In 1953, the artist Robert Rauschenberg convinced Willem de
Kooning, one of his personal heroes, to give him a drawing. It was a big ask. De
Kooning was one of the most famous artists in the world, and then there were Rauschenberg’s
plans for the piece. He wanted to erase it, as in literally remove every mark.
A white page with traces of the original crayon, grease
pencil, and ink, “Erased de Kooning Drawing” was a lot of things. Most
obviously: a dick move. Blatant provocation. A work that walks the line between
a gimmick and a deep thought. Art historians like to call it symbolic patricide,
and it’s true that Rauschenberg was unimpressed with the Abstract Expressionist
idea that you use paint to vomit up your deepest inner hero. But the thing that
makes the piece interesting—the reason it’s an enduring work of art instead of
just a footnote in an Urban Outfitters book about Banksy—was that it was more
than just a critique. It was also a reverent act.
“There wasn’t any resistance to abstract expressionists,” Rauschenberg
said. “I think that only Jasper Johns and myself gave them enough respect not
to copy them.”
It’s said that art is borne of passion, but I think that’s
only half right. Art is borne of deep ambivalence.
***
To my knowledge, the San Francisco Museum of Modern Art has
the best Rauschenberg collection in the world, around 90 works. “Erased de
Kooning,” which looks like a dirty sheet of paper, is requested for exhibition
and reproduction not just more than all its cooler-looking brethren, but more
than every other piece in the museum.
I submit that this is because people never feel more self-satisfied than when
they recognize what one thing takes from something else.
It’s a dumb thrill, isn’t it? For me one of life’s purest
pleasures is spotting some piece of Chicago in the movies. I clapped like a
seal when I recognized a street in that one car chase scene in The Dark Knight. I think a similar
sentiment must fuel a certain mode of comics writing, where the author cross-references
a comic with the index in his mind palace and a transcript of some message
board exchange circa 2003 and thinks he’s had a thought. I like how Abhay
Khosla described this phenomenon in an essay about Michel Fiffe’s COPRA for The
Savage Critic: “Categorize. Classify. Regiment. Bag. Board. Bleh.” Clapping like a seal is all fine
and good when you’re sitting home alone, but if you look at something like
COPRA and your first thought is copyright
law, there’s plainly something wrong with your life.
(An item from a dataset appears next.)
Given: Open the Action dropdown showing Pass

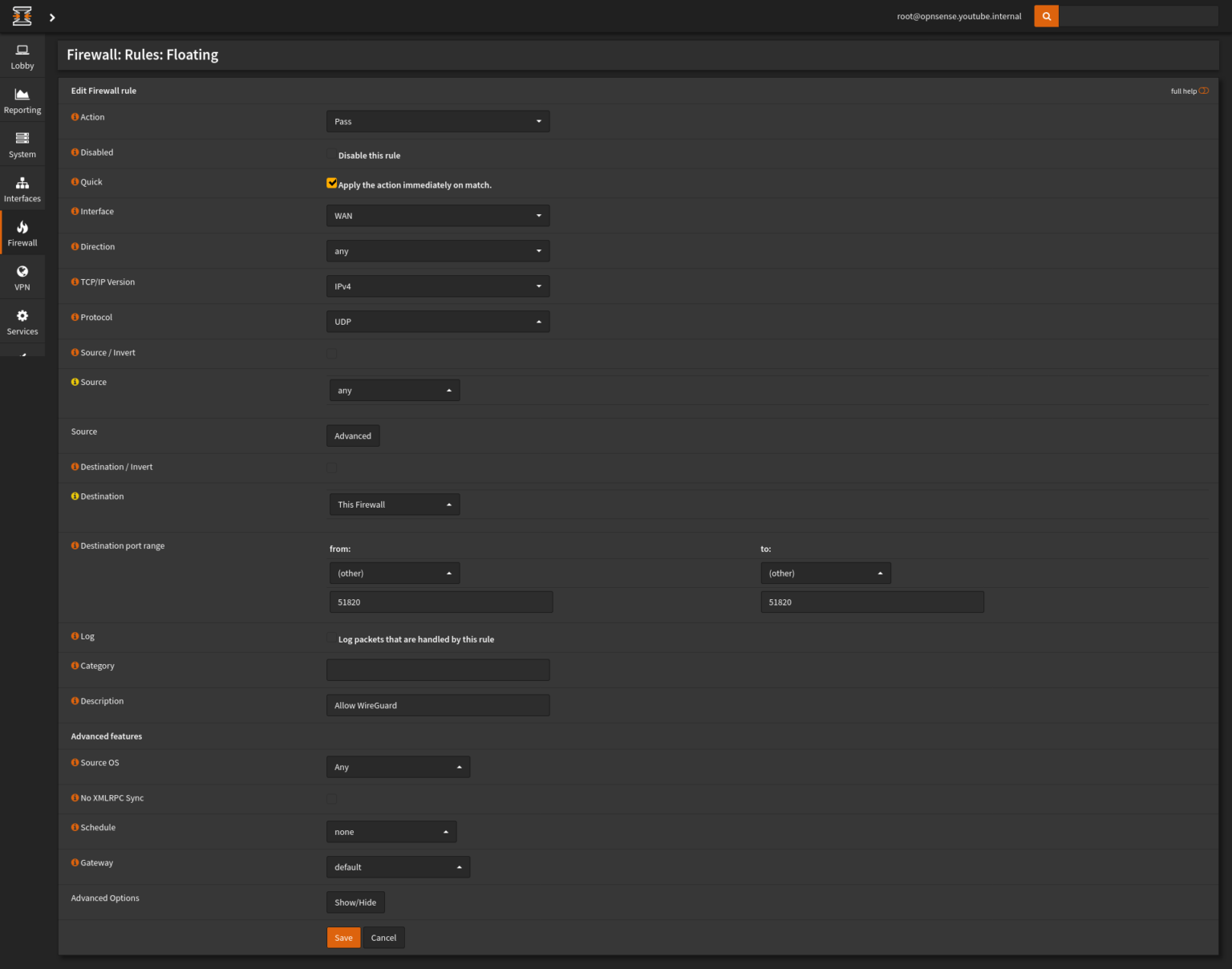Looking at the screenshot, I should pyautogui.click(x=437, y=122).
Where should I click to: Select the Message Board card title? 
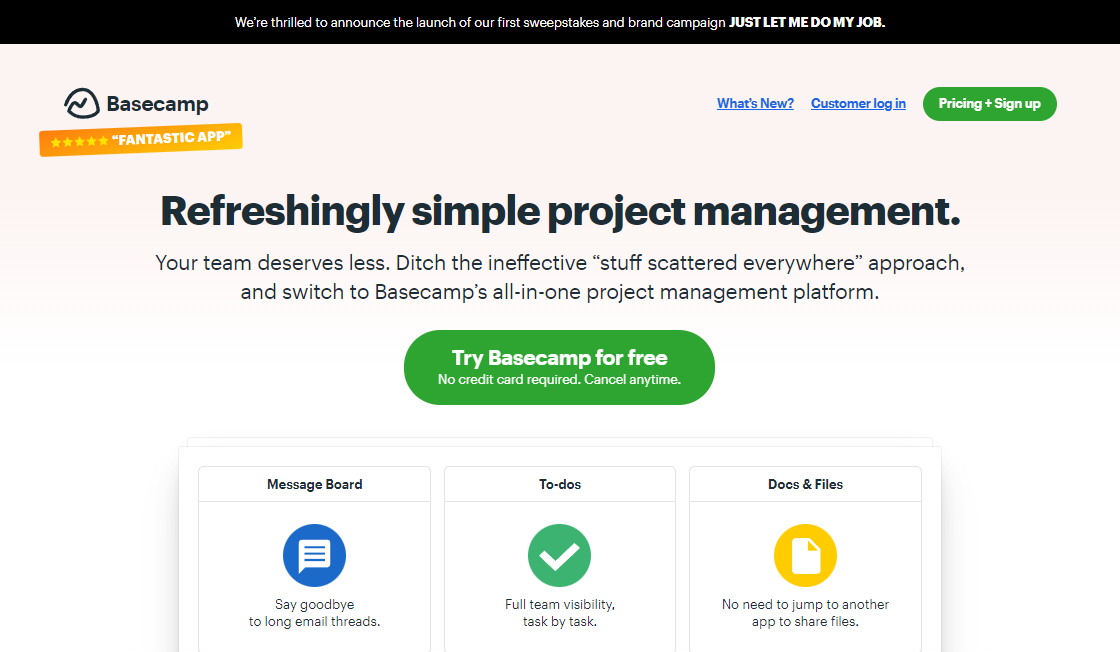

Have you ever read an interview with Fiffe? It’s like two
men reading names from the Vietnam Memorial to each other, but comics. When writers
focus so much on the granular comics history that COPRA so consciously transcends,
it’s not just that it’s boring (to me); I think they’re sort of missing the
point.
***
In graduate school I spent a lot of time thinking about a
poem called The Waste Land. I don’t know, maybe you’ve heard of it. One
thing I found interesting was the tension between the poem’s reputation as inscrutable
and the many rows of books in the library that were written by people who wished
to explain it. Often scholars focus on the way that T.S. Eliot referenced other
literary works. Like an asshole, Eliot himself published footnotes with later
editions of the poem that explained his every allusion to Dante, Shakespeare, etc.
It was an ambivalent gesture—sort of a joke but also not a joke—that Eliot himself
would later observe generated “the wrong kind of interest.”
Some 65 years later, Michael Palmer, an earnest poet with a
great deal of chest hair, published a poem called Sun. Inspired by “Erased de Kooning Drawing,” Palmer conceived of it as an erasure of Eliot’s poem. Walking
the line between parody and tribute, Sun
critiqued the notion of what Palmer called the “perfectly enclosed” poem—the
idea that The Waste Land, or any
poem, can be dissected and explained. “I felt it as a typing over the text,” he
said. “At the same time, it was obviously an echo and homage…. It enacts a kind
of ambivalence. Certainly my own ambivalence toward the culture of modernism
and toward those figures that, to some degree, we arise out of.” Sun had the same number of lines as The Waste Land and many of the same
literary references, plus allusions to “low” sources. The title and the image that
opens the poem, a headless man, were taken from a supermarket tabloid.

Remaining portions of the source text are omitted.